Breaking Down the Barriers: Can Lithium be the Answer for Future Antifungal Therapies?
By Alexandra Sébastien from the Foster Lab, Michael Smith Laboratories
Cryptococcus neoformans is a major human pathogenic fungus that is responsible for 15% of all AIDS-related deaths worldwide. It is particularly harmful to people with weakened immune systems as it can result in serious lung infections. In the most severe cases, C. neoformans can disseminate from the lungs to the brain, causing life-threatening meningitis. Dr. Francois Mayer, a postdoctoral fellow under Dr. Jim Kronstad’s supervision at the Michael Smith Laboratories, has investigated a promising new approach to target infections with C. neoformans.

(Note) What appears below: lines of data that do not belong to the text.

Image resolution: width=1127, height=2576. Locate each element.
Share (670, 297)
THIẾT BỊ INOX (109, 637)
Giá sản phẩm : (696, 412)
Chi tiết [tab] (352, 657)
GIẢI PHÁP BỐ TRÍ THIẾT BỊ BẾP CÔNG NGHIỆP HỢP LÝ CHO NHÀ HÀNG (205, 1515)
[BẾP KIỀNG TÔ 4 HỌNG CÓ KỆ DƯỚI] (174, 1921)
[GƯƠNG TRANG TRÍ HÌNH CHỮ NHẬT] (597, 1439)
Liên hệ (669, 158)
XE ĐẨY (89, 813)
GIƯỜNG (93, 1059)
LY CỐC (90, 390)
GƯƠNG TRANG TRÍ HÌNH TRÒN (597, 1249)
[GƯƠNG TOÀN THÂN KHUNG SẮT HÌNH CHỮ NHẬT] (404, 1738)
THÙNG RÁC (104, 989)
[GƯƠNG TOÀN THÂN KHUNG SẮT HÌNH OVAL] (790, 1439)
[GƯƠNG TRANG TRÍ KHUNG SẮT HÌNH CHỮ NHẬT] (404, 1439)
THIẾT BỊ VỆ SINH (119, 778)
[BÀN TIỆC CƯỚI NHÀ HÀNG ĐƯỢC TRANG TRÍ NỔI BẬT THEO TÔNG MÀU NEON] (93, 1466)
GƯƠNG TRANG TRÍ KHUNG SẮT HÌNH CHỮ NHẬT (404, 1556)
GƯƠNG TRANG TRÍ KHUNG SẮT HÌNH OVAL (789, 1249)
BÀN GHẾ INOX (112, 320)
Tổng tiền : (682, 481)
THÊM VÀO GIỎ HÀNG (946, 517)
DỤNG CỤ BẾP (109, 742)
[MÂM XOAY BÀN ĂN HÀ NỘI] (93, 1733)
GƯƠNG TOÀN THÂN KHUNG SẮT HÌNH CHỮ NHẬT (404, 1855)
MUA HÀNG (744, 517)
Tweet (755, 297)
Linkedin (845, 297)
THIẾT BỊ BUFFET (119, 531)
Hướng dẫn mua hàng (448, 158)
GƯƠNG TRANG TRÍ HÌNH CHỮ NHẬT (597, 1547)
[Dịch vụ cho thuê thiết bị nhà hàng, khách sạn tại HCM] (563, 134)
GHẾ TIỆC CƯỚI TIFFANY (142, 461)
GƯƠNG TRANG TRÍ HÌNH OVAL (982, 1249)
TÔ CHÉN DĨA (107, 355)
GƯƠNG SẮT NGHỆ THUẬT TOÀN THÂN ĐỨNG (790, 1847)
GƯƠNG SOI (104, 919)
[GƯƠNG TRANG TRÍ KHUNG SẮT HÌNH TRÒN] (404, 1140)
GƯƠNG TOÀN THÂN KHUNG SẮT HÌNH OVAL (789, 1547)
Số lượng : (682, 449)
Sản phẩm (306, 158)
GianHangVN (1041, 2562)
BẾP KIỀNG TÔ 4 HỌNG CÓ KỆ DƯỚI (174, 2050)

Mayer’s expertise is in researching new ways to prevent or treat fungal infections in humans at the molecular and cellular level. He aims to identify new antifungal drug targets and agents that could be developed into antifungal therapies against infections with C. neoformans. In his latest paper published in Microbial Cell, Mayer builds off of his previous research on the importance of capsule production and biofilm formation for cryptococcal virulence. It was previously shown that C. neoformans mutants lacking genes coding for capsule-associated functions are strongly reduced in virulence. This result suggests that inhibiting capsule formation could be a potential approach in preventing or treating fungal infections. The Kronstad lab had previously discovered that lithium inhibits capsule formation by C. neoformans, however, mechanistic insight into the mode-of-action of lithium was still missing, spawning the inspiration for Mayer’s latest paper.
In his experiment, Mayer first identified pathways and proteins affected by lithium treatment by screening a large C. neoformans mutant collection. He found that a major effect of lithium was associated with the ubiquitin/proteasome system, the machinery involved in degrading and recycling proteins in the cell. Mayer then demonstrated that proteostasis is required for proper capsule and biofilm formation using mutants with defects in the ubiquitin/proteasome system. He proved a link between lithium activity and the proteasome system, prompting him to test a lithium-mimetic drug, ebselen, to see if it would block capsule and biofilm formation. This study was successful and indicated that the ubiquitin/proteasome system may be a promising new target for antifungal therapy.
“Because lithium is already an FDA-approved drug that is used at low concentrations to treat people with bipolar disorder, I wanted to investigate whether a clinically-relevant, low concentration of lithium would inhibit capsule formation by C. neoformans,” explains Mayer. “Encouragingly enough, this turned out to be the case.”
To further his research, Mayer plans to evaluate clinically relevant concentrations of lithium and combinations of lithium and proteasome inhibitors for antifungal efficacy in in vivo mouse infection models.